Airdam for the American

For some reason I decided I wanted an airdam. I'd just walked into the lab for something else, and ended up with it partially made an hour later. It took three weekends to complete (so much for instant gratification) but it came out OK, fit great, and even looks OK.

I made it entirely out of 22ga steel since thats what I had laying around, plus a 'donor' valance that was all bondo'd and bent up. Though I made it on a whim I'd actually studied the problem for some months, realizing that it's basically only simple curves in one plane (almost) and that I could probably cobble up the bends myself.

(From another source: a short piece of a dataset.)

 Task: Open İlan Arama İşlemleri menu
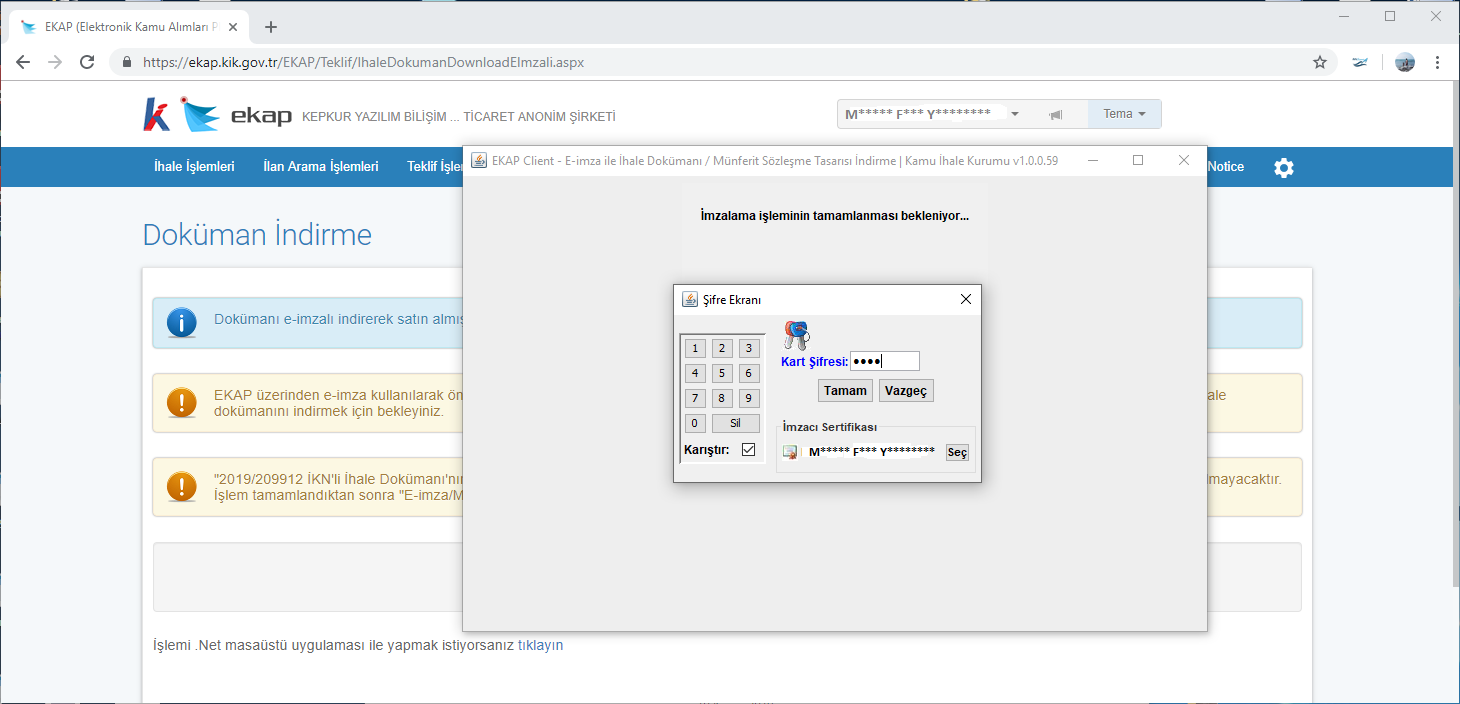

The hard part was the mounting flange which determines fit and the overall shape and dimensions. This, I chopped off the donor part. I did have to fab up the "Z" shape that fits the fenders, which was a pain, but worked out OK.

The pictures will have to do to tell the story.

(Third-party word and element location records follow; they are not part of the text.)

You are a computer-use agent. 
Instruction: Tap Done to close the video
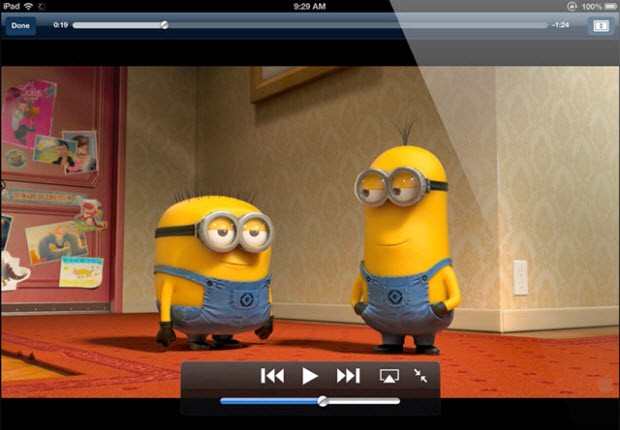pos(20,25)
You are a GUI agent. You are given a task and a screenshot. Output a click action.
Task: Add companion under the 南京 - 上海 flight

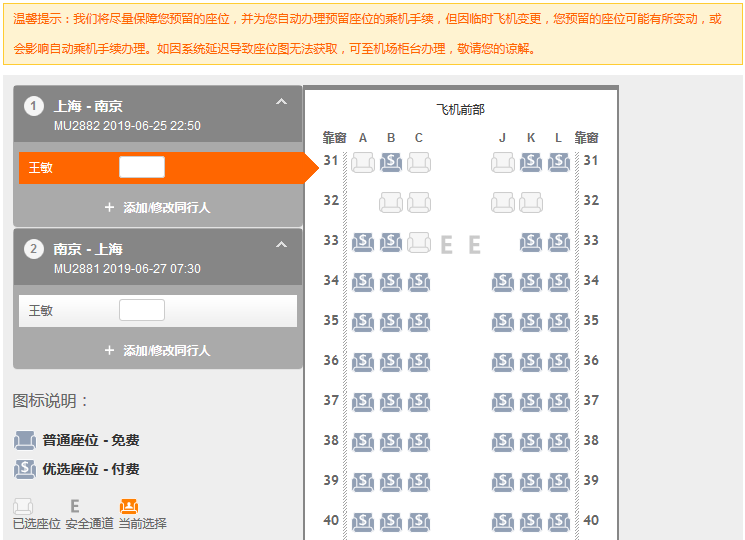(x=157, y=351)
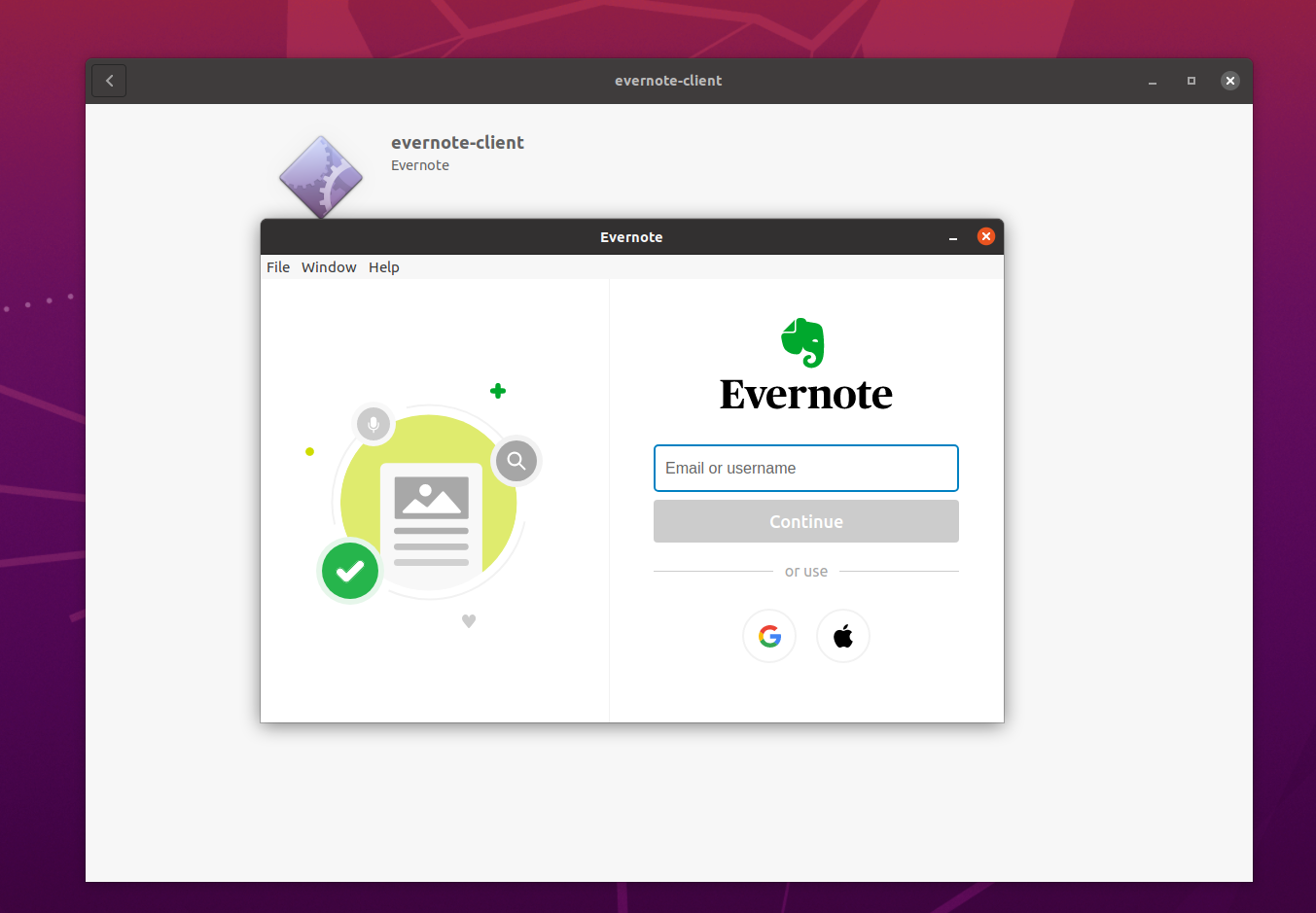Click the green checkmark badge on the illustration

click(x=350, y=571)
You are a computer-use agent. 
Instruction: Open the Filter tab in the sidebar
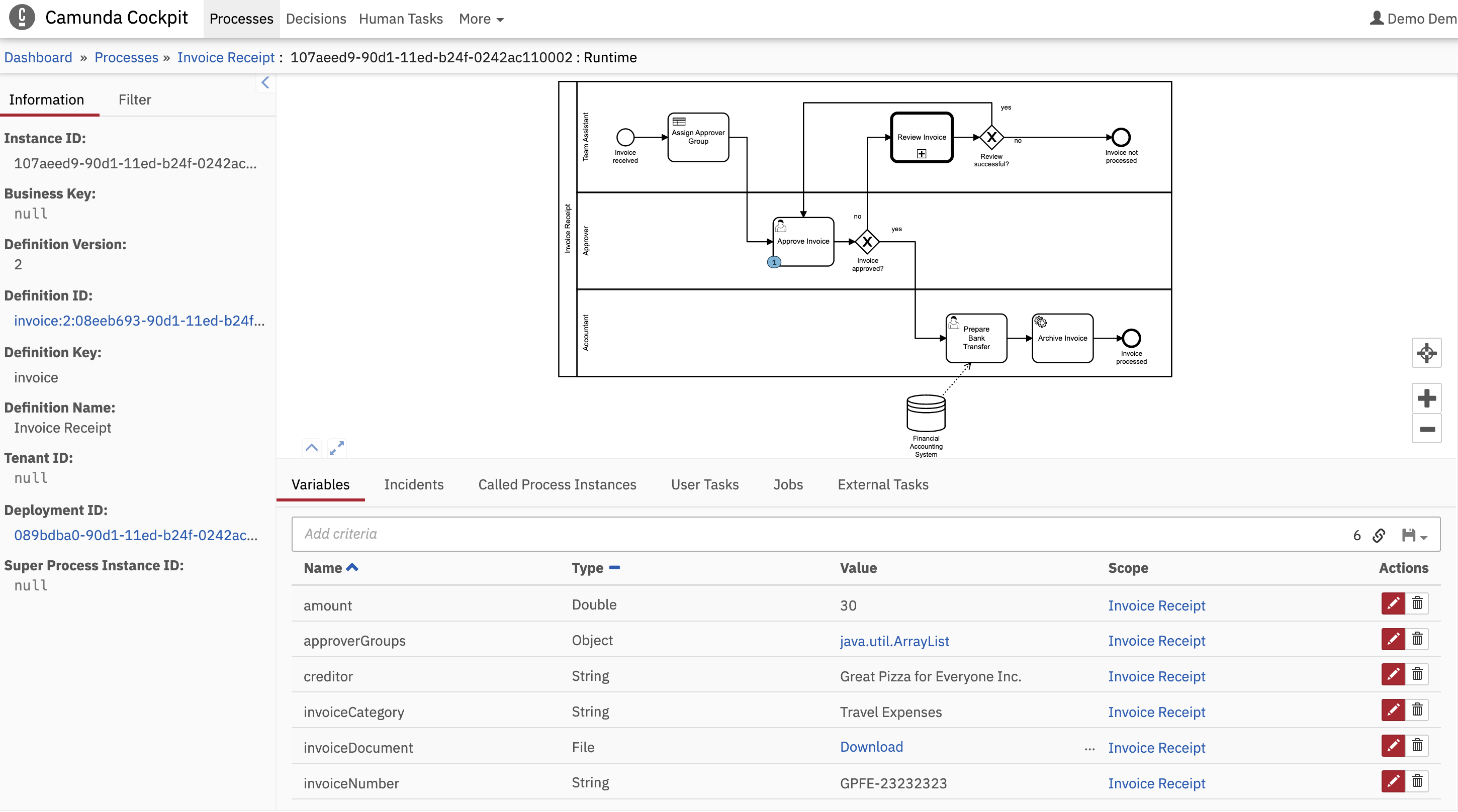point(135,99)
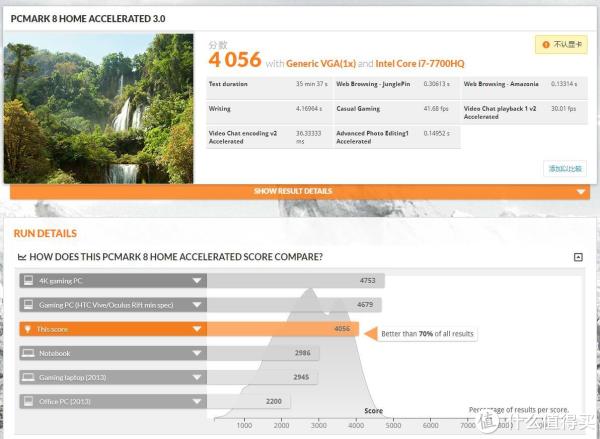Open the Generic VGA(1x) link
Image resolution: width=600 pixels, height=439 pixels.
pos(320,63)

I made it with minimal tools, other than a small Lincoln MIG welder. Bosch jigsaw, two hammers, 4" Wilton vise, some chunks of steel as dollies, an angle grinder. The corners were bend by hand using a 4" chunk of PVC pipe as the form. I welded too fast; metal stretched around the air ducts. I did use bondo on it, and it doesn't look that great up close, but with some care it could look pretty good. It added probably 15 lbs. to the nose of the car over the stock valance. I made my own "V" and "Z" shapes from sheet steel for internal bracing instead of tubing stock.

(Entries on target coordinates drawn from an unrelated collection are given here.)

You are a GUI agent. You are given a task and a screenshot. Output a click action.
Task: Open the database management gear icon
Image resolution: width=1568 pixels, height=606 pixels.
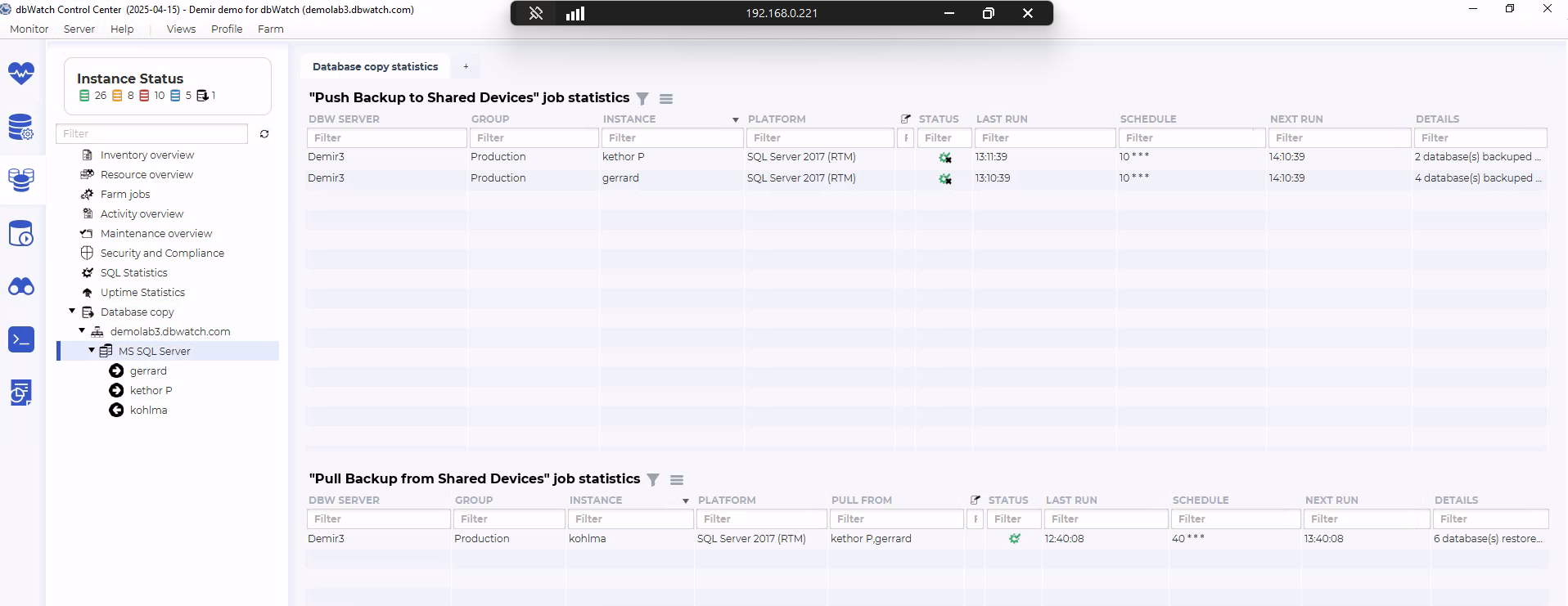(x=21, y=128)
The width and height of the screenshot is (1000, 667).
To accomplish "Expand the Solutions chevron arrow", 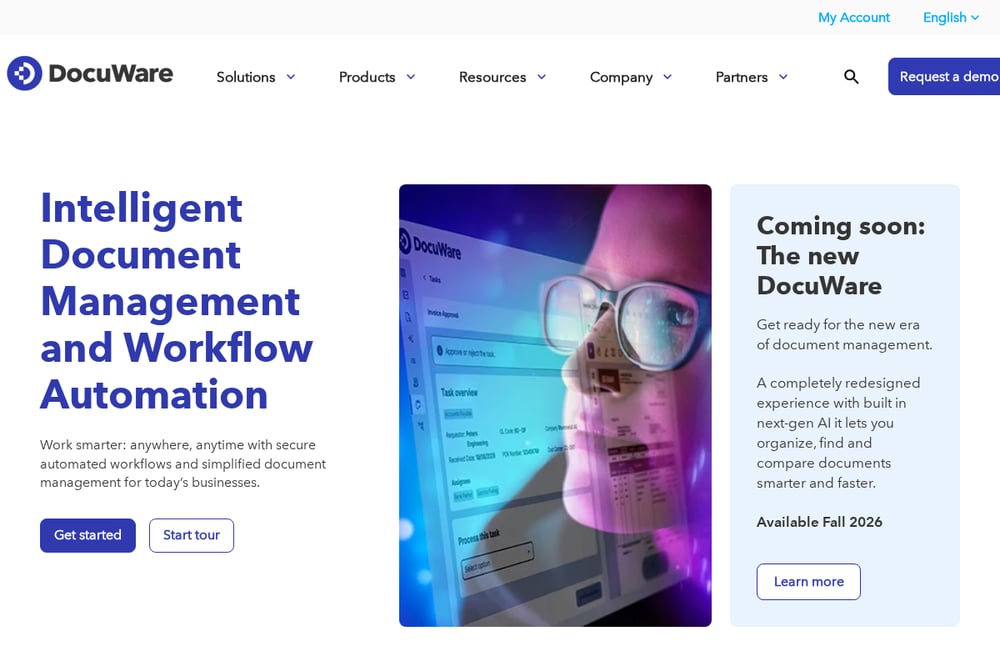I will [x=291, y=77].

I drove with it for one week, hated the loss of ground clearance, took it off and fixed the original valance. It bent the fenders a bit when I bonked a driveway. Unfortunately I put brake air ducts right where I'd want to cut it raise it. I could cut right across the holes and patch with a half-moon patch, but I don't feel like it, my interest has waned.

I'm quite happy with the wheel opening however; I continued the factory curve past 180 degrees; yet there is room for jounce all around.

Glad I did it though, I got a lot of practice in with sheet metal. Maybe in the spring I'll look at it again.

Before and after.

The donor valance. Pretty badly bent up, though no real rust. I chopped the top mounting flange off it.

A serious front-end collision with this car is not recommended. There's not a lot of mass or box between the stylishly thin bumper and the driver.

Most of the sheet is flat; however I did a gentle curve to the front dam portion by stressing the steel in the center. This gave it shape and added stiffness (preventing oilcanning) then I bent a "V" with added ears as bracing.

Not shown is the tedious cut-fit-repeat needed to make it work. Wasn't too bad though. I finally learned that steel is not a solid, it's a malleable plastic (in the non-petroleum sense of that word).

Done! It's painted with Eastwood Rust Encapsulator/primer. I took the opportunity to do all the edging of the fenders and such while it was apart.